Stored data entries
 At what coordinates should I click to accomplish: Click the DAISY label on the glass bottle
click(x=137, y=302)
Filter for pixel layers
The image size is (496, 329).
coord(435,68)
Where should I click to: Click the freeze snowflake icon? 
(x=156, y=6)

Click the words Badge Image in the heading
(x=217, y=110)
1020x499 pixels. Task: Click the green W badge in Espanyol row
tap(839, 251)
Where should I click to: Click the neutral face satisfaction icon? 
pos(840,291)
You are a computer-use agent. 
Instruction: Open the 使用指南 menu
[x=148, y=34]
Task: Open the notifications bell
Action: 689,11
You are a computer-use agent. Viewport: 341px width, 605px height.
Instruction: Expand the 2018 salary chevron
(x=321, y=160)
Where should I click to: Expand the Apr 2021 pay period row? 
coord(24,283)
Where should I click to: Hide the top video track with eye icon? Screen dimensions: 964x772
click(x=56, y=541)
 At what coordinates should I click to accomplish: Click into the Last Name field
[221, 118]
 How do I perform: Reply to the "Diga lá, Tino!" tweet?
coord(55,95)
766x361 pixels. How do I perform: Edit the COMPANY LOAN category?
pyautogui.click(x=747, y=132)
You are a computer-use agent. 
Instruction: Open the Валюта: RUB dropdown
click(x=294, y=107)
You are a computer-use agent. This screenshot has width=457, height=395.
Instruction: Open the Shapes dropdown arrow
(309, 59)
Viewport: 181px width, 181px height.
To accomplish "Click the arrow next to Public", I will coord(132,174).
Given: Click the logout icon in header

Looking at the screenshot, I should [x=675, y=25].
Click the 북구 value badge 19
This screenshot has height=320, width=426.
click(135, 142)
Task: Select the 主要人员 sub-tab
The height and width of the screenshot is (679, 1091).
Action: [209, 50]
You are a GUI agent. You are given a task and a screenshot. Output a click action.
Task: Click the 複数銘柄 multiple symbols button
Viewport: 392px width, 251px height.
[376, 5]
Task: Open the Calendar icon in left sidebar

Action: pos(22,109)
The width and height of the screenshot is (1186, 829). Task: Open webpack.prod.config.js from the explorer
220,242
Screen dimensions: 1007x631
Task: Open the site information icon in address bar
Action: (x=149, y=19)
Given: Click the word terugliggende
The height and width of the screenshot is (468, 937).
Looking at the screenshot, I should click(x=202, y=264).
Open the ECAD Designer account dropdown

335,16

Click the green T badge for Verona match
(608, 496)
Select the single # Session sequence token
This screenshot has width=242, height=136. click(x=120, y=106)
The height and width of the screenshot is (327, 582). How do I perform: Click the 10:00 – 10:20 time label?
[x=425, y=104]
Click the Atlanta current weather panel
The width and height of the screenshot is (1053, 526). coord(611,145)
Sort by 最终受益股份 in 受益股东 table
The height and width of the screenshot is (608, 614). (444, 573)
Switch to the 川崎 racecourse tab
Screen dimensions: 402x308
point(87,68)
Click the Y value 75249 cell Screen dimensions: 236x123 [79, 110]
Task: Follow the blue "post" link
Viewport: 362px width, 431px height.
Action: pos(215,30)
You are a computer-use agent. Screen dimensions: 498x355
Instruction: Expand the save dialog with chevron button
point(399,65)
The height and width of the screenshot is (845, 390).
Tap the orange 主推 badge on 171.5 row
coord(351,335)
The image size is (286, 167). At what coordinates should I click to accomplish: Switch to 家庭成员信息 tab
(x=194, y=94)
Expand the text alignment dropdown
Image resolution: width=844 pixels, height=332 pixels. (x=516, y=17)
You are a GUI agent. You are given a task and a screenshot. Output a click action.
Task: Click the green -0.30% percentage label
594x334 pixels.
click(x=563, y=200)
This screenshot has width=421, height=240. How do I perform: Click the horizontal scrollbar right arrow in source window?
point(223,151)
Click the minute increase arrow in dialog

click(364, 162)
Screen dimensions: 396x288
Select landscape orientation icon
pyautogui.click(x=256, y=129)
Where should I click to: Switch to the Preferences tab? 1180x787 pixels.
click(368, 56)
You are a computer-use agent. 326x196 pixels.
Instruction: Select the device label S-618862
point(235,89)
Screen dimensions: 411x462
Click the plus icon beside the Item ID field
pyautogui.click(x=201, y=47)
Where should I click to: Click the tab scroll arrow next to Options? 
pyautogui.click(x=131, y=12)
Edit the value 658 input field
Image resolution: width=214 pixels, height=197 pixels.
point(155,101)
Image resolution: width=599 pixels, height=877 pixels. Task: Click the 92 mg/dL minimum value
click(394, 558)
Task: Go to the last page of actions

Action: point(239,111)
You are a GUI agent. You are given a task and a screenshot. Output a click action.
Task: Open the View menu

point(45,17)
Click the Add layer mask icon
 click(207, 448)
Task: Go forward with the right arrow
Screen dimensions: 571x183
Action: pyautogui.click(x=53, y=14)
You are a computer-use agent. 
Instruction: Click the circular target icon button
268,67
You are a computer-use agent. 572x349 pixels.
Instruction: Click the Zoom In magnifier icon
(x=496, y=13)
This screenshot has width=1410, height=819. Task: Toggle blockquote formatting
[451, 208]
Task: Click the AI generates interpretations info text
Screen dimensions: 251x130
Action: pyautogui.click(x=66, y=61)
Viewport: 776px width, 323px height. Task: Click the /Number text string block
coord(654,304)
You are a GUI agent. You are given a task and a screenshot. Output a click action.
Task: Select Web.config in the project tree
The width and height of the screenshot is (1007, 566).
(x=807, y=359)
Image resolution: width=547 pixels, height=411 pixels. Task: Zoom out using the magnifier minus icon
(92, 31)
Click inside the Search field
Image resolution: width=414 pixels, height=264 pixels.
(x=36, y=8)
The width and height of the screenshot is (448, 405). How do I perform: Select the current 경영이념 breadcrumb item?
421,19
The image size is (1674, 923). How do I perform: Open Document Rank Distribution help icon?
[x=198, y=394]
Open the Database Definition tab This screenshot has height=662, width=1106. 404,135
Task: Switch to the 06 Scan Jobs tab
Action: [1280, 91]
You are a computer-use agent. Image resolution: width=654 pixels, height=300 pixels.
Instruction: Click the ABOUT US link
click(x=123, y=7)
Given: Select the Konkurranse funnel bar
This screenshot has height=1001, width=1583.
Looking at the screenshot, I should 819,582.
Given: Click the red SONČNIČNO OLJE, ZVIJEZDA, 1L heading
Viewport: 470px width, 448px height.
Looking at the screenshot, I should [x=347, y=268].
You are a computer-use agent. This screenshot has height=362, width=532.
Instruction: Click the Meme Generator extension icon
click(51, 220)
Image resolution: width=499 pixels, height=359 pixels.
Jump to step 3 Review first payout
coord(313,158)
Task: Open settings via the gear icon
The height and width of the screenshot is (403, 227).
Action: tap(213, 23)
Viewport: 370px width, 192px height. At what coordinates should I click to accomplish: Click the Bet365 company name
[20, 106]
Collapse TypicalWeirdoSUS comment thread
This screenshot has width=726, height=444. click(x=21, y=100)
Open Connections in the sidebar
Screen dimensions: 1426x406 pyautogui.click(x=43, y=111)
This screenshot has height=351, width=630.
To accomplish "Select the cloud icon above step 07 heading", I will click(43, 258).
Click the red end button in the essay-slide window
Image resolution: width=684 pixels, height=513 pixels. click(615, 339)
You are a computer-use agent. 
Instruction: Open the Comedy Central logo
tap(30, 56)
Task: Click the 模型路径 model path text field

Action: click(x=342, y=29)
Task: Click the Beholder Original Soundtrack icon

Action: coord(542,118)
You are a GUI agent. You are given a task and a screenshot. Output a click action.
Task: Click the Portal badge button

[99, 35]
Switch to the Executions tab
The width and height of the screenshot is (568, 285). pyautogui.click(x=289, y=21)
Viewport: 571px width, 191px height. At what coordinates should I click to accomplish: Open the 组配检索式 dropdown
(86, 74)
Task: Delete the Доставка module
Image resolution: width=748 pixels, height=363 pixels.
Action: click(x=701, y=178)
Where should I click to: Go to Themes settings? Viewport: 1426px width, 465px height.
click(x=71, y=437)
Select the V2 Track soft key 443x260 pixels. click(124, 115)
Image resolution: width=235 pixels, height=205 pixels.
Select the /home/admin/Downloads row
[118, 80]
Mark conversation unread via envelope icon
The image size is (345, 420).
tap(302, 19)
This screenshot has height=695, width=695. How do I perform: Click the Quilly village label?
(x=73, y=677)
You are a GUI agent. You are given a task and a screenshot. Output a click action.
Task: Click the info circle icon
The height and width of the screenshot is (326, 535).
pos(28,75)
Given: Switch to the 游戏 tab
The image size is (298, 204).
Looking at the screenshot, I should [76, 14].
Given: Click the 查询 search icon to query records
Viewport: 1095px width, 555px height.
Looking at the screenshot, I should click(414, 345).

WHAT YOU NEED TO DO: Count every line in the entries above where the word "will" appears; respond with the number alone.

EXERCISE ANSWER: 2